The Blue Cross Blue Shield of Massachusetts Foundation today announced that twelve medical journalists from across the nation have been selected for the 2014 class of the Health Coverage Fellowship.
The 2014 fellows are Elizabeth Aguilera of Southern California Public Radio (KPCC), Samantha Allen of The Sun in Lowell, MA, Amy Goldstein of the Washington Post, Anna Gorman of Kaiser Health News, Jeffrey Hess of Mississippi Public Broadcasting, Richard Holmes of the MetroWest Daily News in Framingham, MA, Lynn Jolicoeur of WBUR-Radio in Boston, Mary Meehan of the Lexington (KY) Herald-Leader, Brett Norman of Politico, Magaly Olivero of the Connecticut Health Investigative Team, Chelsea Rice of the Boston Globe, and Lindsay Tice of the Lewiston (ME) Sun Journal.
The fellowship is designed to help the media improve its coverage of critical health care issues. It does that by bringing in as speakers more than 75 health officials, practitioners, researchers, and patients. It also brings the journalists out to watch first-hand how the system works, from walking the streets at night with mental health case workers to riding a Medflight helicopter or spending a morning in a crowded emergency room.
The program, which is entering its thirteenth year, is sponsored by the Blue Cross Blue Shield of Massachusetts Foundation, with support from the Blue Shield of California Foundation, Bower Foundation in Mississippi, Connecticut Health Foundation, Foundation for a Healthy Kentucky, Kaiser Family Foundation, John S. and James L. Knight Foundation, Maine Health Access Foundation, and the Universal Health Care Foundation of Connecticut.

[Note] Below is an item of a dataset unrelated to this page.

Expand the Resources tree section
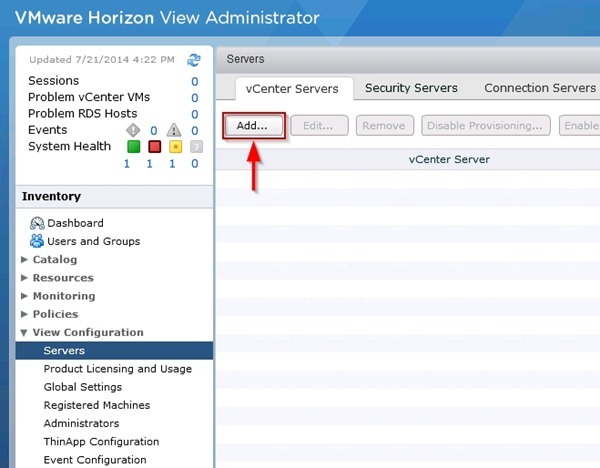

The fellowship will run for nine days, beginning April 25. It is housed at Babson College’s Center for Executive Education in Wellesley, MA, and is operated in collaboration with leading journalism organizations. Larry Tye, who covered health and environmental issues at the Boston Globe for 15 years, directs the program. A former Nieman Fellow and author of six books, Tye has taught journalism at Boston University, Northeastern, Tufts, and Harvard.

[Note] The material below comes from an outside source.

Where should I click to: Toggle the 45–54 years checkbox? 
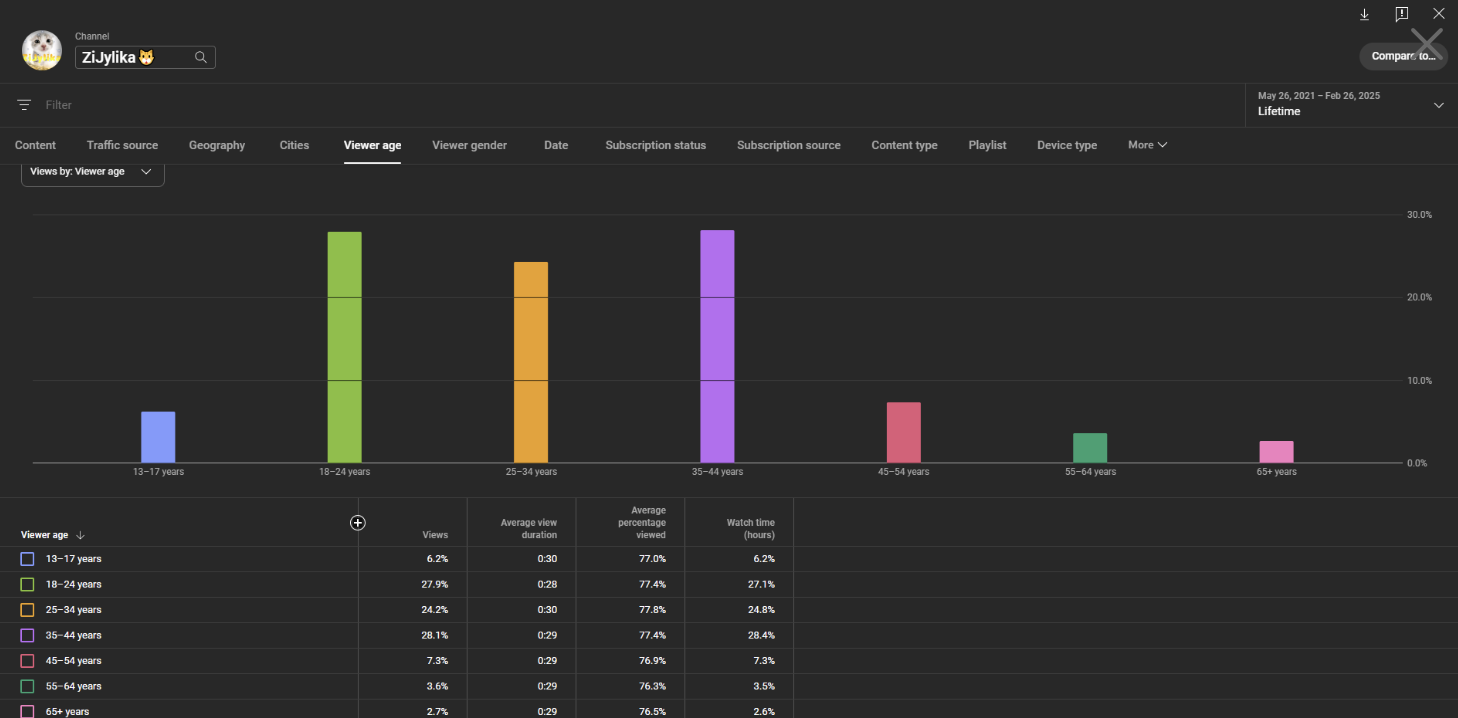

Next spring’s fellowship will focus on a series of pressing medical issues – from implementing health care reform to curbing costs, addressing mental illness, and redressing public health threats. Attention also will be given to breakthroughs in medical treatments and innovations in the delivery of care.
The teaching will not end when fellows head back to their stations or papers. Tye, the program director, will be on call for the journalists for the full year following their nine days in Wellesley. He will help when they are stuck for ideas or whom to call on a story. He also will assist in thinking out projects and carving out clearer definitions of beats.